Es fácil de entender la euforia que ha provocado en los socialistas la decisión del TSJC de mantener cautelarmente la fecha del 14 de febrero para la celebración de las elecciones autonómicas catalanas, frente al intento de la Generalidad de retrasarlas hasta el 30 de mayo. Como ya se advirtió aquí, Salvador Illa y el PSC estaban maniobrando contra el aplazamiento por los buenos pronósticos que les auguraban los sondeos; pronósticos que bien podrían desvanecerse a medida que vaya calando entre la ciudadanía la pésima gestión del candidato socialista a la Presidencia de la Generalidad como ministro de Sanidad de uno de los países más devastados por la pandemia del coronavirus.
Lo que ya no sería tan fácil de entender es que el TSJC concluya dentro de tres días que las catalanas han de celebrarse inexorablemente dentro de menos de un mes, habida cuenta de que su convocatoria es competencia exclusiva de la Generalidad, de que ni siquiera el 30 de mayo se habrá agotado el plazo de cuatro años desde las últimas autonómicas (celebradas el 21 de diciembre de 2017) y de que existen antecedentes de aplazamientos electorales por razones sanitarias, tal y como sucedió justo el año pasado en el País Vasco y Galicia.
Como ni siquiera con el aplazamiento planteado por la Generalidad se traspasaría el plazo de cuatro años de la legislatura, resulta inexplicable el empecinamiento en que se celebren inmediatamente los comicios, cuando España en general y Cataluña en particular están registrando datos malísimos del impacto de la pandemia. Más aún cuando se tiene en cuenta que se están adoptando medidas tremendamente restrictivas de las libertades de los ciudadanos. En este sentido, por cierto, cabe elogiar la decisión de la Comunidad de Madrid de no perjudicar innecesariamente a los hosteleros, tanto como denunciar a los Gobiernos regionales de Valencia y Cataluña por sus draconianas medidas contra un sector vital de la economía.

:: Datos disponibles ::
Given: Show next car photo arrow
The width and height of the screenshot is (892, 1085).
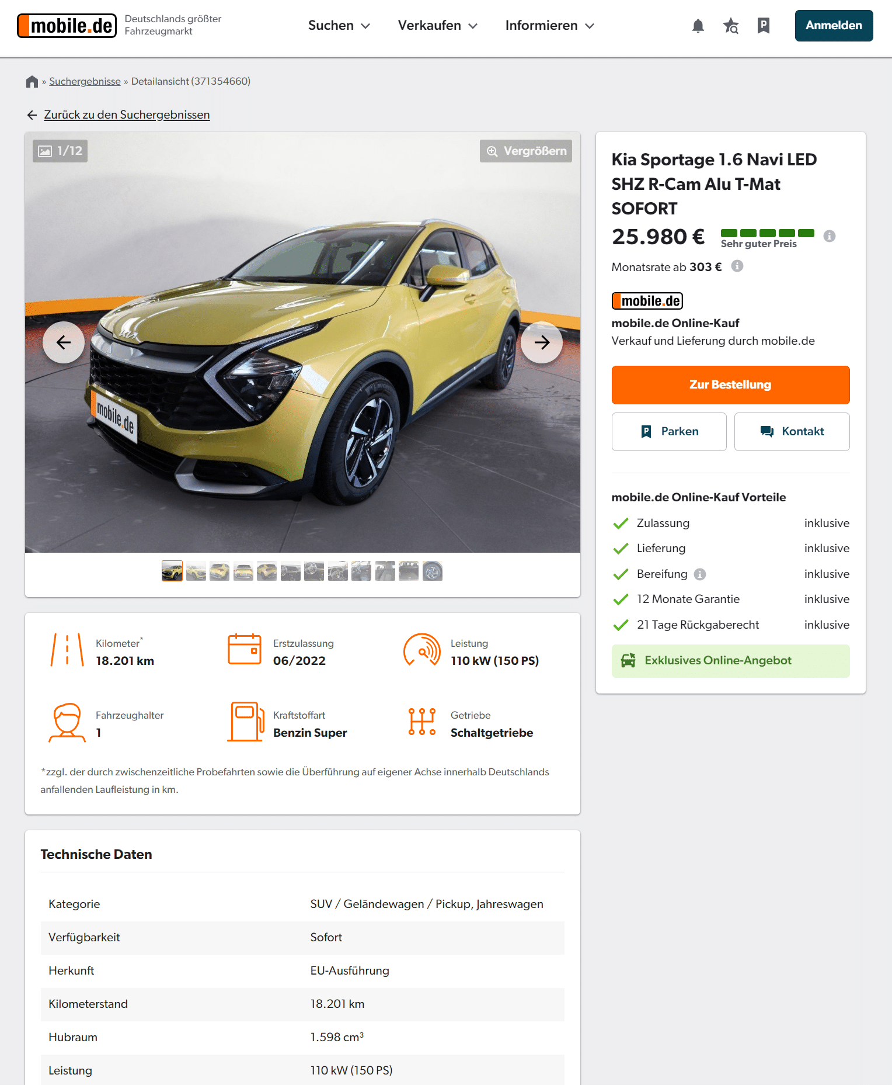Looking at the screenshot, I should pos(541,342).
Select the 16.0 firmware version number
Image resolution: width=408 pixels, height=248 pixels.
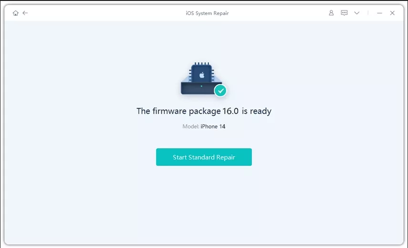(x=230, y=111)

:: Sobre el ejercicio ::
Retoma el texto sobre la fecha de las elecciones autonómicas catalanas y continúalo a partir de su última frase.

:: Resultado ::
Nada garantiza que la situación sanitaria sea en mayo peor que ahora; pero la cuestión es que ahora hay plena conciencia de la pésima situación presente, y margen para la postergación de los comicios sin que nadie pueda decir que se está utilizando la pandemia como excusa para sobrepasar el periodo de cuatro años que constitucional y estatutariamente tienen las legislaturas. No será Libertad Digital quien niegue los persistentes desafíos a la democracia y el ordenamiento jurídico vigente por parte de la Generalidad; pero, desde luego, tampoco caerá en el ridículo de incluir entre esos inaceptables pero tolerados desafíos al orden constitucional la sensata pretensión de retrasar unos meses la celebración de unas elecciones.
Sea como fuere, Salvador Illa no debería esperar ni al 14 de febrero ni al 30 de mayo para presentar su dimisión: el más elemental sentido de la responsabilidad y el respeto a las instituciones le deberían impedir ser a un tiempo candidato autonómico y ministro. Ya se le puede reprochar su irresponsable empecinamiento: confiemos en que el TSJC impida finalmente que se salga con la suya en su pretensión de que las catalanas se celebren el 14 de febrero, cuando como ministro de Sanidad debería ser el primero en solicitar su postergación.